Written problem: Express the records below as a JSON list of strings, one string per line and blank lines omitted. Begin at the line containing "The width and height of the screenshot is (800, 478)." and stop after the line containing "click(x=379, y=37)".
────────────────────────────────────────
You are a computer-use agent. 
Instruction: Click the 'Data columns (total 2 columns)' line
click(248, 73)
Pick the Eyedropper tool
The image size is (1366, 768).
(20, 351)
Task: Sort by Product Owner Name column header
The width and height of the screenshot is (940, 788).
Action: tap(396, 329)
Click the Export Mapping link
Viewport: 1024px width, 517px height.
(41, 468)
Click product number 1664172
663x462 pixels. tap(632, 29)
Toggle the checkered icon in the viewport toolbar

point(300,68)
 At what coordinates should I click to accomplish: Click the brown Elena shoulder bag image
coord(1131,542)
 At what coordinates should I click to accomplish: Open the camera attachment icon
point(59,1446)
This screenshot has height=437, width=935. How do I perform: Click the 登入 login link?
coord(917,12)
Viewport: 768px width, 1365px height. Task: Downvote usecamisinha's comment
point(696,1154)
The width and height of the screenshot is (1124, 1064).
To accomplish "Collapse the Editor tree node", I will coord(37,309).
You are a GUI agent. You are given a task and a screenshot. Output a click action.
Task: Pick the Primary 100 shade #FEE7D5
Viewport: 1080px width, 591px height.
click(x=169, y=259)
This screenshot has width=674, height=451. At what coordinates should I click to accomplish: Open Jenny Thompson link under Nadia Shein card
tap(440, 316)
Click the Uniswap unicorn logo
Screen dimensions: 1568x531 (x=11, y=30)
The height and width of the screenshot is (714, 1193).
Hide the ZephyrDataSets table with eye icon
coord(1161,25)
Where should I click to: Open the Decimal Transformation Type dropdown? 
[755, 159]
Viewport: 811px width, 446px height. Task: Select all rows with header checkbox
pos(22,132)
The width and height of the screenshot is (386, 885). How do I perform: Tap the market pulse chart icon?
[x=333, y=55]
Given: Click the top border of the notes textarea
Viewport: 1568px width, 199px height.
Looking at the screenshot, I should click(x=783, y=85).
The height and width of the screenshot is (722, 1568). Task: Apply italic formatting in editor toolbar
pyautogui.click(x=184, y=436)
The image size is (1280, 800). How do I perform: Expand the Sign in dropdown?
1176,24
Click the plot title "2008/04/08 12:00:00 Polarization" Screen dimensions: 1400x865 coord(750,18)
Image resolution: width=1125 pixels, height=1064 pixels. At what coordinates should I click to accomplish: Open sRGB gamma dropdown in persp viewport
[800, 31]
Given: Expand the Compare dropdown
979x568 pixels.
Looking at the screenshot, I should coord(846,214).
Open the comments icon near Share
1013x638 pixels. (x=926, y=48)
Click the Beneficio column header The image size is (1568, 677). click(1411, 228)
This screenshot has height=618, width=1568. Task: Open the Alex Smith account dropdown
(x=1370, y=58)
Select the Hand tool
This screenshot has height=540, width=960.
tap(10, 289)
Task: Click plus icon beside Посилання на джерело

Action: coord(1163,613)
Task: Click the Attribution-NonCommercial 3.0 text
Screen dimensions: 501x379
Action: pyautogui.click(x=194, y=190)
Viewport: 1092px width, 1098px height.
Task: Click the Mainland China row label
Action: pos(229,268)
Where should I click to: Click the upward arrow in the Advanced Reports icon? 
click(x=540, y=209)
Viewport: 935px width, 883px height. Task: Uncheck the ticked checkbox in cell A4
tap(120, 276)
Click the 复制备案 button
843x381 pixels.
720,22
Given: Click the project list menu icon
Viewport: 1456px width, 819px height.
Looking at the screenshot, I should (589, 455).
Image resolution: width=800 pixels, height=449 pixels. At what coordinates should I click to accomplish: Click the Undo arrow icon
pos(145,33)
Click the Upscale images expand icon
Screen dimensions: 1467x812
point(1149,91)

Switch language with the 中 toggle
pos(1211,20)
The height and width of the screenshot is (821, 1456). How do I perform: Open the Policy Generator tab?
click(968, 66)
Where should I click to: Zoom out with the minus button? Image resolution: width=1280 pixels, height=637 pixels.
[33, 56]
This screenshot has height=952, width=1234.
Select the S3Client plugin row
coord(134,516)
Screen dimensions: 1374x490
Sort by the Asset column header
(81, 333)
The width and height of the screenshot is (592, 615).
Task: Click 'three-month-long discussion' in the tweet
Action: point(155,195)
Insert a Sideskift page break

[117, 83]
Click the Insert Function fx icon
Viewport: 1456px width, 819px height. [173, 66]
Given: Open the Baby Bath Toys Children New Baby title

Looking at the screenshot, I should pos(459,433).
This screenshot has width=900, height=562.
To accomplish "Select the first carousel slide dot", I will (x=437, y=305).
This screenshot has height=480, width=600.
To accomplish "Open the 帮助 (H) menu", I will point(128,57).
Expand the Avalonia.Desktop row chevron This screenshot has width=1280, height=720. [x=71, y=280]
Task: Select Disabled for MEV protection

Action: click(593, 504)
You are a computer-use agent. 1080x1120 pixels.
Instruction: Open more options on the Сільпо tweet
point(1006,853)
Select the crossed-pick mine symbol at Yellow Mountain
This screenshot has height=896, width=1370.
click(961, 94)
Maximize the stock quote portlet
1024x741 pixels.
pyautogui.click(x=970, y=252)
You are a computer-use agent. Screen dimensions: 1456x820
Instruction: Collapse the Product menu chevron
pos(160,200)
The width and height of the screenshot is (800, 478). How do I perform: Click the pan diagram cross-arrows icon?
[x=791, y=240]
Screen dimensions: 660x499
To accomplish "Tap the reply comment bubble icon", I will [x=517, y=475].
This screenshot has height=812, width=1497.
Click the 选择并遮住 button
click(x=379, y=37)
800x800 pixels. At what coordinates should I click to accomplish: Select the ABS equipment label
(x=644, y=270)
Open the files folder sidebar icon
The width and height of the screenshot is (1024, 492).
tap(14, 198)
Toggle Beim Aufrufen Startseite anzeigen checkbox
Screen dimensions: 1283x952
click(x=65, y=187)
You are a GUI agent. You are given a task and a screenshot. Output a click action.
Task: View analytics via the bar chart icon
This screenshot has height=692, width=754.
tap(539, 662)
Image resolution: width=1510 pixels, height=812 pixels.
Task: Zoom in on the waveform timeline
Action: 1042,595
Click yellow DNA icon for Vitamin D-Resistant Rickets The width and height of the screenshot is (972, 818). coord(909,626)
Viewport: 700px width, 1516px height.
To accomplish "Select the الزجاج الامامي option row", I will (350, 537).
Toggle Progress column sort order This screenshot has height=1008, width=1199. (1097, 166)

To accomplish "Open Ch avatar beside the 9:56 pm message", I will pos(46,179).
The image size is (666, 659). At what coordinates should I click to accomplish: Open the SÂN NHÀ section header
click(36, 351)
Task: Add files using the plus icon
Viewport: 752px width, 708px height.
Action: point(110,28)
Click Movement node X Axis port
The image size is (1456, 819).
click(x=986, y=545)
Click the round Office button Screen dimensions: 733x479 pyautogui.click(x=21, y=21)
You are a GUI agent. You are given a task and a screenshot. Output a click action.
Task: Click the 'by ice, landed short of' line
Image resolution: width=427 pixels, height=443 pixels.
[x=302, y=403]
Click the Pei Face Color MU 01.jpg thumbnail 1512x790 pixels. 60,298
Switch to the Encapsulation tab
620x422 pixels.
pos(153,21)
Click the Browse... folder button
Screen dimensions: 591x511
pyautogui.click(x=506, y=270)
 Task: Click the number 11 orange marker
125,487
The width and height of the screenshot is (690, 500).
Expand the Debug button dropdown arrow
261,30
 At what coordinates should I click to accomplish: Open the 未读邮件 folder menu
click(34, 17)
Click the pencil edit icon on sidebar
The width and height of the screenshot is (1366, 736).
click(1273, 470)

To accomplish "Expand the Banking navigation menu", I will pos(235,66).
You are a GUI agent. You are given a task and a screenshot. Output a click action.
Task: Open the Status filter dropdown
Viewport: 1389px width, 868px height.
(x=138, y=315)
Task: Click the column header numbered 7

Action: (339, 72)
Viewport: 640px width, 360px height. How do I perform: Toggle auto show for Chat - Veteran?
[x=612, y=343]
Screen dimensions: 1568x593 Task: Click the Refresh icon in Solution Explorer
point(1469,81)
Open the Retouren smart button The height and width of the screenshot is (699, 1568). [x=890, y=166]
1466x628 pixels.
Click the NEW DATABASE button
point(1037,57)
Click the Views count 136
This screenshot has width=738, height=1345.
────────────────────────────────────────
Output for this exercise:
[
  "The width and height of the screenshot is (800, 478). How do I perform: Click the pan diagram cross-arrows icon?",
  "[x=791, y=240]",
  "Screen dimensions: 660x499",
  "To accomplish \"Tap the reply comment bubble icon\", I will [x=517, y=475].",
  "This screenshot has height=812, width=1497.",
  "Click the 选择并遮住 button",
  "click(x=379, y=37)"
]